§ **Study text**
December 25th was supposed to have been a quiet, leisurely day. It certainly started out that way. My daughters woke up late. I made pancakes. We watched episodes of “Sesame Street” and “Mickey Mouse Clubhouse” while my husband assembled the last of their Hanukkah presents. We cuddled on the couch. My younger sister was nearing her due date, so I checked my phone.
There were two missed calls from my parents.
I frantically dialed my father’s phone number. He answered on the second ring. “It’s a boy!!” he shouted into my ear. Apparently, the baby couldn’t wait to meet us. My sister’s water had broken overnight. She and my brother-in-law left for the hospital at dawn, and the baby was born soon after. Mommy and baby were well. He rattled off the baby’s name and weight. We hung up, and my father sent me a picture. And it hit me: I was an AUNT!
I quickly put together three dinners–all meals that could be eaten one-handed. I put them in tupperware and went to drop them off in my sister’s freezer. The next morning, my husband stayed with our girls while I made the drive to the hospital alone. I parked, signed in, and was handed a special ID. I made my way up to my sister’s room, and knocked on the door.

Pixel coordinate grounding data
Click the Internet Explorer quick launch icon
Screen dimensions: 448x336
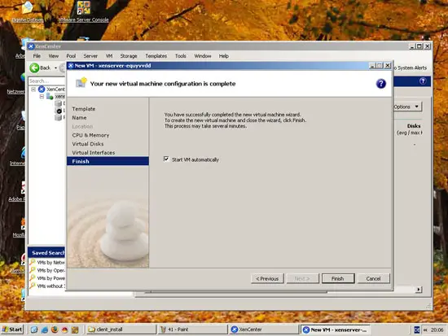(45, 329)
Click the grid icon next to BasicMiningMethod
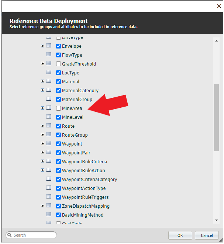 click(49, 215)
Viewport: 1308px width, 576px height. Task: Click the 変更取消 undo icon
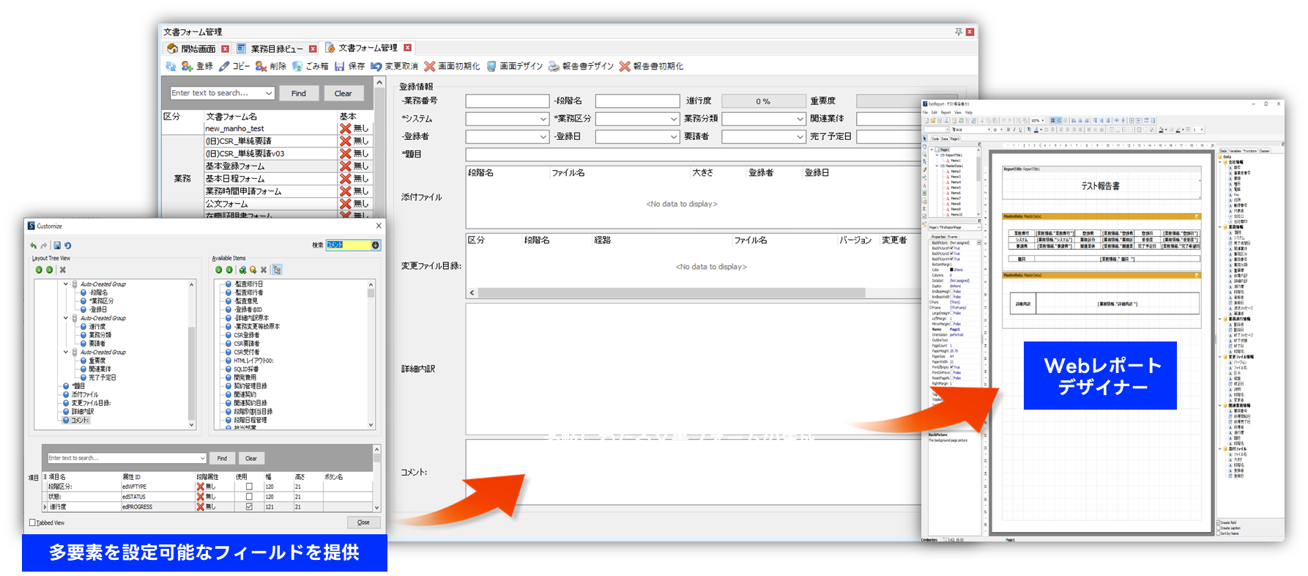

§ **Assignment A**
In the story about becoming an aunt, how many dinners were made to leave in the sister's freezer?
§ **Assignment B**
Write the next part of the story about becoming an aunt, picking up right after the knock on the hospital room door.

§ **Exercise response A**
Three dinners.

§ **Exercise response B**
And there she was. My sister was pale and tired and still in a hospital gown, but she was sitting up in a chair. She had just finished her breakfast when I arrived. She smiled.
My sister and brother-in-law looked like all newly-minted parents: exhausted, anxious, and thrilled. I thought about all the wonderful things they can look forward to: quiet moments rocking the baby. The wonder of his first smile. His first words. His first steps. Little clothes and hats with animal faces. The smell of his skin after a bath. The weight of a small, snoozing body, curled up on an adult chest.
I also vividly remembered all the challenges that accompany a 7-pound bundle: Trimming his impossibly tiny nails. Breastfeeding struggles. Colic. Reflux. Nap strikes. Diaper rashes. Sleep deprivation. Going back to work…
How can I help them? I wondered. How much should I tell them? How can I prepare them for how drastically their lives will change? I wanted to shower them with early parenting wisdom, but didn’t know what to say.
Then I saw the baby, and my entire vocabulary packed up and left the room. There were no words; just an instant, overwhelming flood of love. My nephew was a perfect blend of his parents, and it made me smile to see their features blooming in his tiny face. And he had little elf ears, like me. (Sorry, buddy. I’m not quite sure how that happened.)
They let me hold him. I brushed a finger along his arm, amazed. This little person would call me Aunt, and it was a title I wanted to earn. I silently promised him that I would always be there for him. This little boy will grow up alongside my daughters, and I hope they will be friends as well as cousins. I grinned, thinking of all the fun they will have together… and the trouble they’ll likely get into. Three bright, beautiful Jewish kids, who will run amok in New York City. Oy.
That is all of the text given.